CHWs can play a number of important roles in early BC detection initiatives in LMICs (Hand et al. 2021). These roles include raising awareness, taking histories, performing CBE, making referrals and following up patients (O’Donovan et al. 2020). A systematic review published in 2020 looking at CBE in LMICs found no reduction in breast cancer mortality with CBE compared to no screening (Ngan et al. 2020). Conversely, Mittra et al. (2021) conducted a large study on the benefits of CBE with 151,538 women in Mumbai, India over 20 years. Women in the screening arm (n = 75,630) had CBE conducted by trained female primary healthcare workers every 2 years. Not only was BC detected at an earlier stage in the screening group than in the control, but there was a significant reduction of nearly 30% in mortality in women aged 50 years or older. It was concluded that CBE should be considered in LMICs as a method of screening for BC. It would therefore be beneficial for future research to be conducted on the use of CBE as a screening method in Nepal.

Strengths and limitations

The key strengths of this review are that it is the first of its kind, it focused on the two most common cancers in women in Nepal, and included large numbers of women and recently published studies, as 24% were published very recently (2020, 2021). Women were included from a wide range of ages and backgrounds, and from both rural and urban areas. A final strength of this review is that it included both quantitative and qualitative studies. Three recently published qualitative articles provide important insights into reasons for low CC awareness, ultimately informing target areas for future interventions.

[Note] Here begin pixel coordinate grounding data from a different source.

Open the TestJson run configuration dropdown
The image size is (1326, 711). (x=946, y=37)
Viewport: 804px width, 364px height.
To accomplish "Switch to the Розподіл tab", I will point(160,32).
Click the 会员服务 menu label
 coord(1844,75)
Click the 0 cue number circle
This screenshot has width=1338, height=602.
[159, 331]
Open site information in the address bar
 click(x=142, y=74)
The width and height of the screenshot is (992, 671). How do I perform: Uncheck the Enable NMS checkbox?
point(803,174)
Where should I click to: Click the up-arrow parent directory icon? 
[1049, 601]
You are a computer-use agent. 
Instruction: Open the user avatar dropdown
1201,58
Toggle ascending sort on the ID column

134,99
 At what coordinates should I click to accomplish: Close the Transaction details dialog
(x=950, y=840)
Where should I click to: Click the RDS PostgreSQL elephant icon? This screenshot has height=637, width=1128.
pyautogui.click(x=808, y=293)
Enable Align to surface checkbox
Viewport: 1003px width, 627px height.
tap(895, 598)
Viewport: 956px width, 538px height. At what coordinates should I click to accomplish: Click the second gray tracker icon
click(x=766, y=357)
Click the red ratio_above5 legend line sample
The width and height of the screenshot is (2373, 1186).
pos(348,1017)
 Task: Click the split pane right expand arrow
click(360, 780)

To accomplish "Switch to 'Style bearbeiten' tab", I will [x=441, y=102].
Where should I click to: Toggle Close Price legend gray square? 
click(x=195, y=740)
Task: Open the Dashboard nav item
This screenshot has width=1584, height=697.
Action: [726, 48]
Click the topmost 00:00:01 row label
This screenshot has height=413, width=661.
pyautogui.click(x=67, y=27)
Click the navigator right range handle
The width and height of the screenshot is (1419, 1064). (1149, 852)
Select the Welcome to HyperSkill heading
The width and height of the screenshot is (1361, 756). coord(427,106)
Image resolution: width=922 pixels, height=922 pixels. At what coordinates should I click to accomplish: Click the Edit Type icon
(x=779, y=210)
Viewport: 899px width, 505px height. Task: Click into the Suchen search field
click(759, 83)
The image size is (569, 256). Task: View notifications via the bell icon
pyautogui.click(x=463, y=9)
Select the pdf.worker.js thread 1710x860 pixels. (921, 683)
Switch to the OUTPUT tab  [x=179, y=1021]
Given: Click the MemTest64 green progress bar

Several limitations need to be acknowledged. Firstly, as this was a scoping review with the aim of identifying gaps in knowledge, articles included were not appraised. Additionally, eight of the included studies used a convenience sampling technique, and thus it is unknown whether there is any bias as a result. Another eight studies sampled women from hospital settings, including gynaecological in- and outpatient units. These women have access to healthcare and may, therefore, be more health-literate. Another limitation is that this review focused on articles in English, so it is possible that reports in Nepali could have been overlooked. Finally, the majority of studies in this review focused on CC; future research should be conducted on knowledge, attitudes and screening practices for BC.

Conclusion

This study has shown that levels of knowledge and screening practices for BC and CC are low among women in Nepal. This results from socio-cultural, geographical and financial barriers. Screening practices were higher in women with better knowledge and awareness. It was also shown that attitudes towards BC and CC screening and towards the HPV vaccine were generally positive, especially in women with high levels of knowledge or after educational interventions. This is promising for future screening programmes in Nepal. Reducing the burden of BC and CC in Nepal will require earlier detection of both cancers through accessible screening programmes. Implementation of the HPV vaccine in line with the WHO targets will further help by reducing the incidence of CC. Finally, widespread financial and geographical barriers to accessing healthcare in Nepal must be addressed. Women need more than just knowledge about cancer; they need access to treatment. Future studies should focus on knowledge, attitudes and screening practices regarding BC and the use of CHWs for BC in Nepal, and explore the use of mHealth to increase cancer awareness among the public.